Mes paroles atteignirent ma sœur, qui fut aussi percée par mon regard.

Lucéard : « Mais pour répondre à ta question, Nojù : ces valeurs auxquelles tu prétends ne plus croire, ce sont elles qui m’ont menées jusqu’ici !! »

Cet éclat de voix fit frissonner Nojù.

Lucéard : « Durant tout ce que j’ai traversé depuis que je t’ai perdu, aussi cruel et complexe que ce fut, je me suis toujours efforcé de faire de mon mieux ! J’ai toujours agi en adéquation avec ce que je pensais juste ! Tu n’as pas idée de tous les combats que j’ai mené pour arriver jusqu’ici ! Les plus durs d’entre eux ne se sont pas faits par les armes ! Sans cette fureur de faire le bien autour de moi ! Sans cette rage de donner à chaque histoire la conclusion qu’elle mérite ! Sans cette ardeur de rendre le monde plus beau, pas après pas, choix après choix, je ne serais jamais arrivé jusqu’ici !! »

Les souvenirs se bousculaient dans ma tête. Je me souvenais de tout.

J’attrapais la lyre dans ma main, à peine l’eus-je effleuré qu’elle éblouit Musmak d’une lumière salvatrice.

Lucéar : « Tu avais raison d’y croire, Nojù ! C’est avec ce pouvoir que j’ai façonné ma vie, et c’est avec lui que je te sauverais !! MAGNA ANIMA EIUS !! »

Nojùcénie : «!! »

La nébuleuse rose naquit dans une déferlante de magie, et traversa Musmak sans qu’il ne puisse réagir.

Musmak : « Aaaaah !! »

La violence de mes sentiments ne lui était pas destinée, mais il fut parcouru de toute part par la puissance de mes convictions.

Nojùcénie : « N-n’approche pas ! »

Elle savait d’avance qu’il n’y avait rien à tenter. Ce sort était infaillible, et la détermination qui brûlait en moi l’était tout autant.

Je partis au pas de course, dépassant Musmak avant qu’il ne le réalise.

Musmak : « A-attends là ! Je ne te laisserai pas l’atteindre ! »

Le Magna Anima venait de frapper ma sœur. Submergée par la force du sort, Nojù tomba à genoux.

Lucéard : « Nojùù !! »

J’accourais vers elle avec tout ce que j’avais. À chaque pas, mon sang coulait davantage de ces innombrables plaies.

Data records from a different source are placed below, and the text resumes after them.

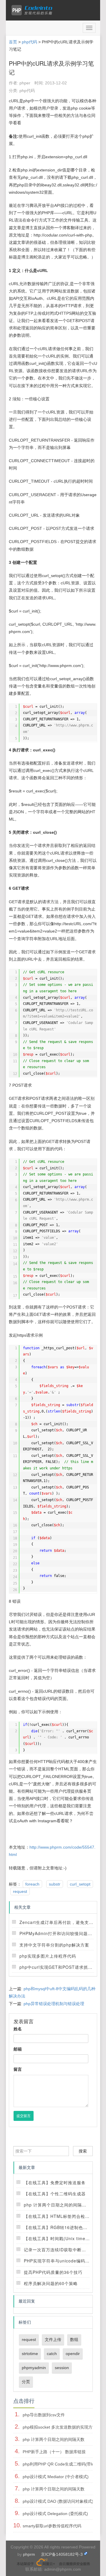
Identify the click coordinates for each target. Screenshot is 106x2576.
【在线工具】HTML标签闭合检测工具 (61, 2216)
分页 (26, 2381)
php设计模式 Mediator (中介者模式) (56, 2476)
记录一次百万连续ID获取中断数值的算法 (64, 2249)
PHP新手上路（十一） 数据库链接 (54, 2451)
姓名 (18, 2029)
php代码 (29, 42)
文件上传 (53, 2339)
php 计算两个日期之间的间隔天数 (57, 2205)
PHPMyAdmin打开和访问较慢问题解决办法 (62, 1933)
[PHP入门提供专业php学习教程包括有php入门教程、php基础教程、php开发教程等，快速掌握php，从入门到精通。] (33, 10)
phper (24, 83)
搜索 (83, 2151)
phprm (29, 2554)
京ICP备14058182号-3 (62, 2554)
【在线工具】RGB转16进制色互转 (58, 2227)
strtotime (30, 2353)
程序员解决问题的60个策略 (51, 2283)
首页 (13, 42)
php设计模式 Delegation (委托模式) (55, 2513)
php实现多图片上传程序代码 (47, 1956)
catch (52, 2353)
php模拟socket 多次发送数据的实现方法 (60, 2427)
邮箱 (18, 2049)
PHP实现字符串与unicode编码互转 (59, 2261)
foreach (32, 1884)
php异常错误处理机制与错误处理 (54, 2003)
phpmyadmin (34, 2367)
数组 (74, 2339)
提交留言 (23, 2116)
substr (54, 1884)
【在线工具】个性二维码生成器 (55, 2193)
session (62, 2367)
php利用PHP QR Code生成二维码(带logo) (61, 2464)
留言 (18, 2069)
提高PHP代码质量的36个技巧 (53, 2272)
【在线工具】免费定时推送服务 (55, 2182)
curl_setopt (80, 1884)
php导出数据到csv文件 (44, 2414)
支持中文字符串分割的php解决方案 (54, 1945)
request (20, 1891)
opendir (73, 2353)
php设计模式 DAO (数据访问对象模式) (58, 2501)
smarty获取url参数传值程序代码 (52, 2526)
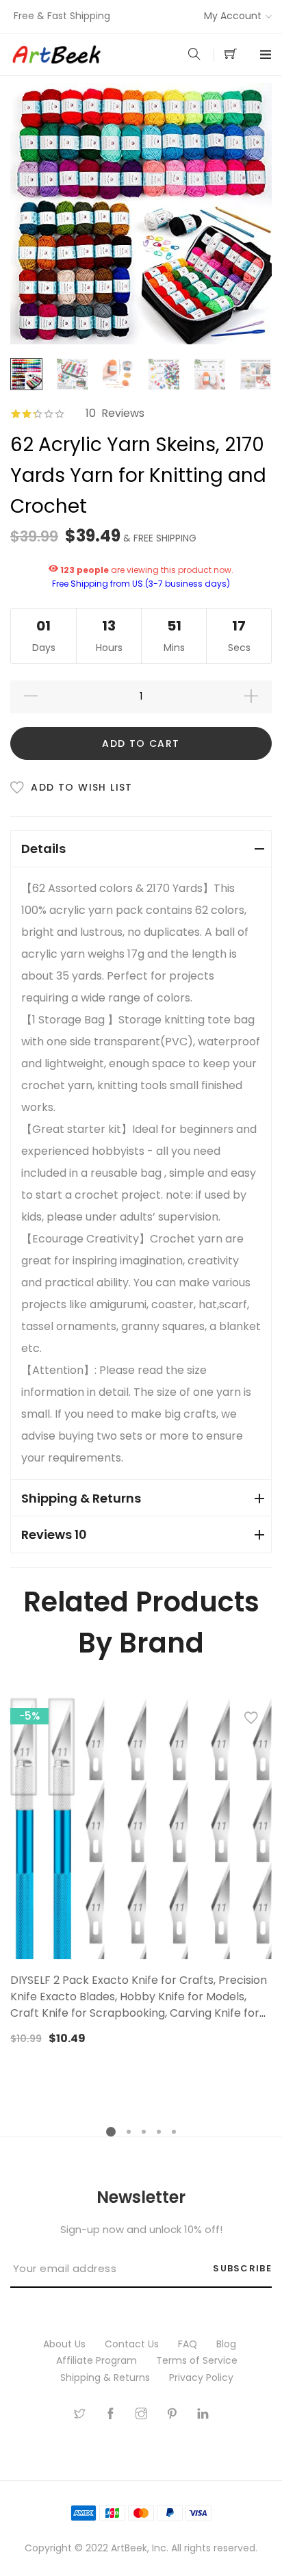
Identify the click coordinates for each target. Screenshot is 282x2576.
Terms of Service (198, 2360)
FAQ (189, 2344)
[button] (251, 1721)
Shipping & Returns (106, 2377)
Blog (227, 2344)
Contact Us (133, 2344)
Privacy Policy (202, 2377)
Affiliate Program (98, 2360)
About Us (65, 2344)
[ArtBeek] (75, 55)
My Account (232, 16)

Elle se relevait aussitôt que possible, essoufflée par le choc psychologique que je venais de lui infliger.

Nojùcénie : « P-pas un pas de plus ! Je ne me laisserais plus ensorcelée ! MAGNA LAMINA EIUS ! »

Elle souffla aussi fort que possible dans la flûte-double, et la lame qui en résulta était d’une puissance sans commune mesure.

Je déviai de ma trajectoire, mais le lamina en fit autant.

Nojùcénie : « Tu n’y échapperas pas ! »

Musmak : « Oh oui ! Tu es fait comme un rat, Lucéard ! »

Musmak était à mes trousses, aussi rapide que le sort de Nojù.

Lucéard : « Personne… ! »

J’agrippais fermement ma lyre.

Lucéard : « Personne ne m’arrêtera !! »

Dans un sourire triomphal que Nojù ne connaissait que trop bien, elle sut instantanément que je venais d’avoir un éclair de génie.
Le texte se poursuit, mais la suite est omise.